1.Dosya kapsamının birlikte değerlendirilmesiyle yapılan inceleme sonucunda, uyuşmazlığa uygulanması gereken hukuk kurallarına göre, davalı ...'nin tüm, davacının aşağıdaki bentlerin kapsamı dışında kalan ve yerinde olmayan sair temyiz itirazlarının reddi gerekir.

2. Davacı yan, dava dilekçesiyle, ... A.Ş. ile arasındaki sözleşmenin feshini, ödenen bedelden şimdilik 10.000,00 TL ile, dairenin süresinde teslim edilmemesinden dolayı 1.000,00 TL kira bedelinin davalılardan müştereken ve müteselsilen tahsilini, 20.000,00 TL manevi tazminata hükmedilmesine karar verilmesini talep etmiştir.

3.Mahkemece; davacı yanın dava dilekçesiyle 10.000,00 TL sözleşme kapsamında ödenen bedel, 1.000,00 TL kira tazminatı ile 20.00,00 TL manevi zarar talep edildiği, zamanaşımı süresinin 17/08/2011 tarihinden itibaren 10 yıl olup bu sürenin 17.08.2021 tarihi itibariyle dolduğu, sözleşme bedelinin dava tarihi itibariyle belirlenebilir olup sözleşme bedelinden 10.00,00 TL talep edilmekle buna ilişkin davanın kısmi dava niteliğinde olduğu, kısmi davada alacağın kalan bölümünün de talep edilen alacağa yönelik zamanaşımı ile sınırlı olduğu, davacı tarafça her ne kadar sözleşme bedelinden arta kalan kısım yönünden 02.09.2021 tarihinde ıslah dilekçesi sunmuş ise de; ıslah ile artırılan miktar yönünden zamanaşımı süresinin dolmuş olduğu ve davalı tarafından zamanaşımı itirazında bulunulduğu, bu nedenle zamanaşımına uğramayan dava dilekçesindeki talep yönünden karar verilmesi gerekçesiyle; davanın kısmen kabul kısmen reddine, davacı ile ... İnşaat Sanayi ve Ticaret A.Ş arasında düzenlenen sözleşmenin feshine, 10.000,00 TL sözleşme bedelinin dava tarihinden itibaren işleyecek yasal faiziyle birlikte davalılardan müştereken ve müteselsilen tahsili ile davacıya verilmesine, ıslah ile artırılan fazlaya ilişkin istemin reddine karar verilmiştir.

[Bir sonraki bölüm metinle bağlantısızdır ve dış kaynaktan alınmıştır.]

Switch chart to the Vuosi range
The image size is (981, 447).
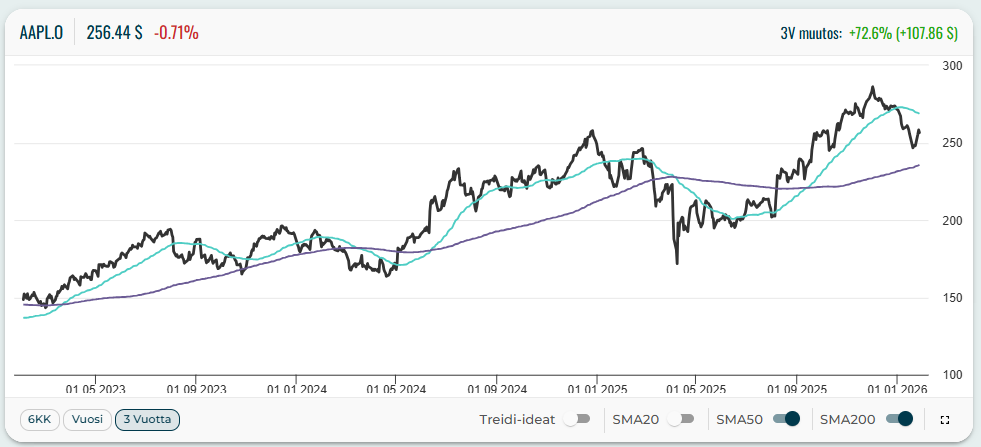[87, 420]
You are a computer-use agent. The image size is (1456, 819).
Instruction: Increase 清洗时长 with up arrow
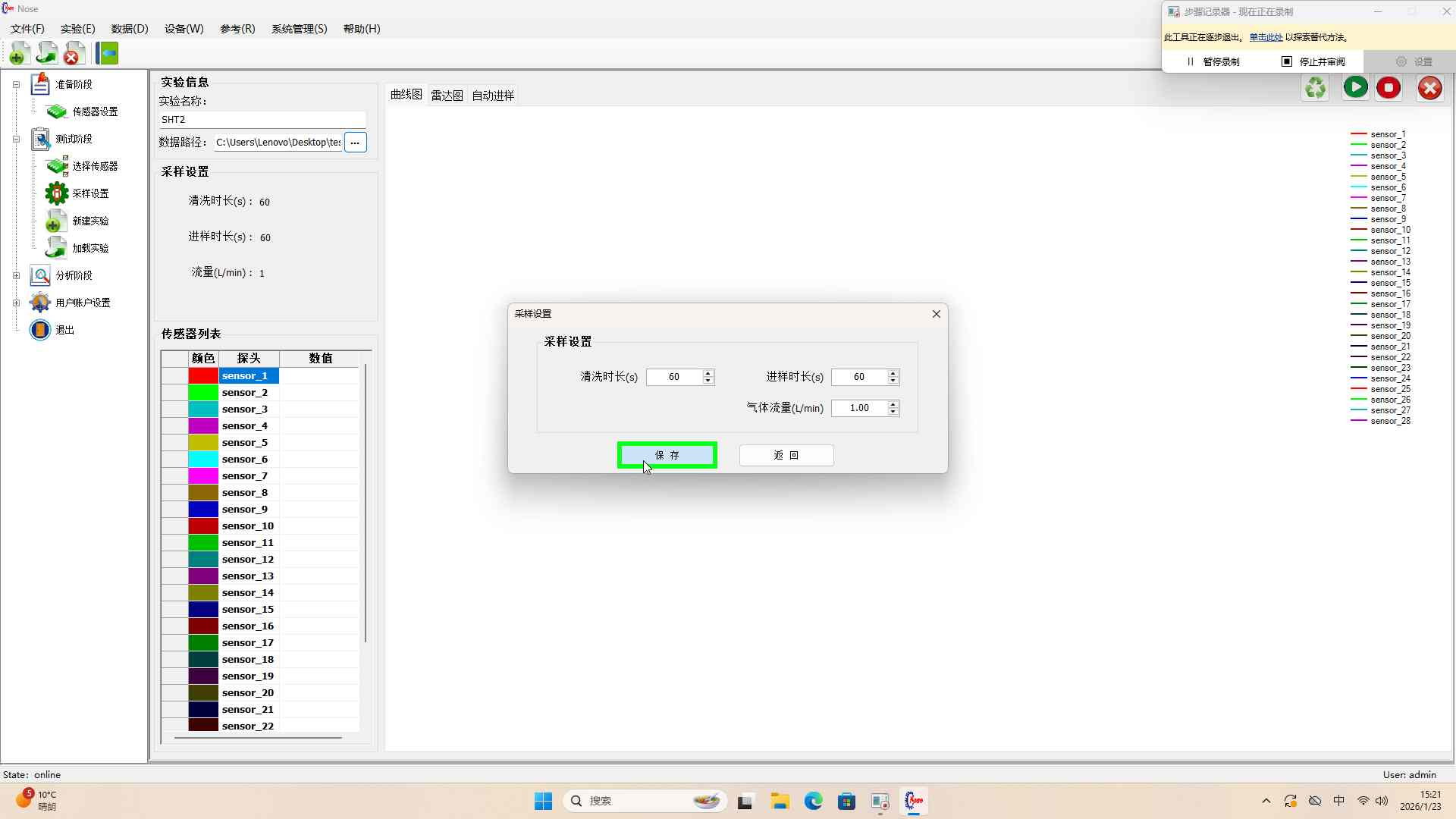[708, 373]
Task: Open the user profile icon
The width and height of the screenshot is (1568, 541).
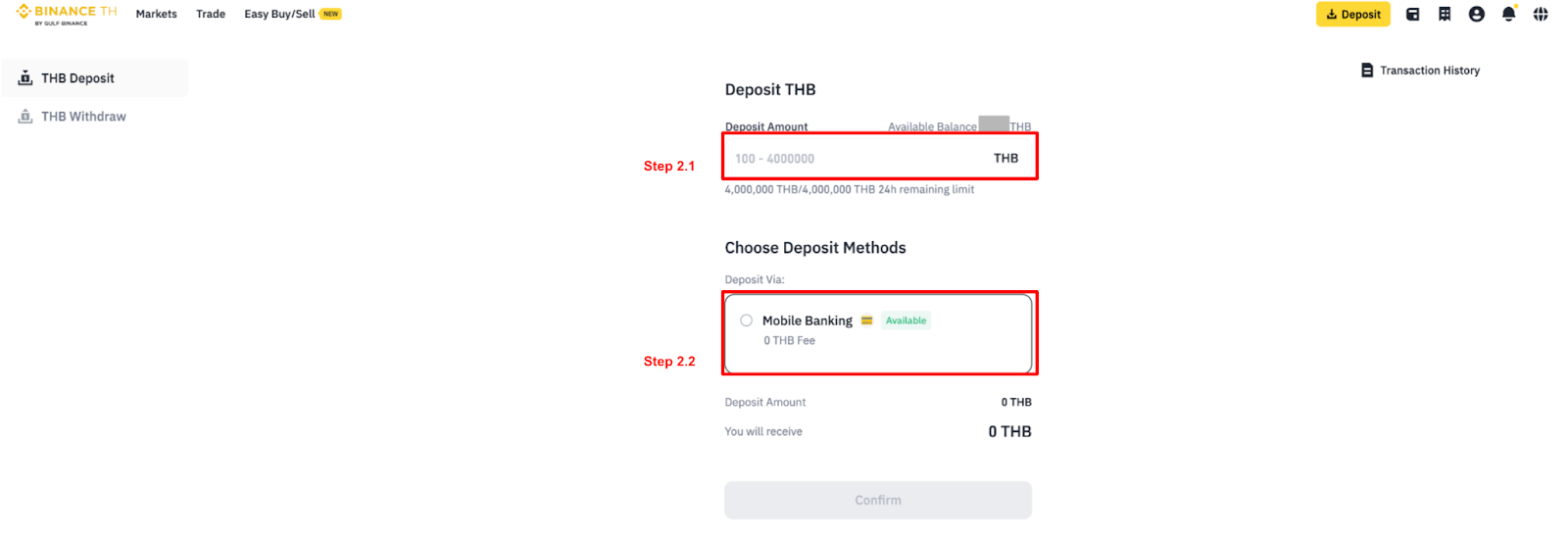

4.TBK 146 ncı maddesi gereği dava konusu alacak on yıllık zamanaşımına tabi olduğuna göre, davalılar Meram Belediyesi ile ... A.Ş arasındaki sözleşmenin feshedildiği ve ifanın imkansızlaştığı 17.08.2011 tarihinden itibaren, 10 yıllık zamanaşımı süresi işlemeye başlayacaktır. Davacı yan, 02.09.2021 tarihli dilekçesiyle, ödenen bedel olarak 10.000,00 TL yönünden talebini, 140.000,00 TL olarak ıslah etmiş olup; bu ıslaha karşı davalı ..., ıslah edilen kısım yönünden zamanaşımı def'inde bulunmuştur. Buna rağmen, diğer davalıların bu yönde bir itirazının olmadığı dosya kapsamından anlaşılmıştır.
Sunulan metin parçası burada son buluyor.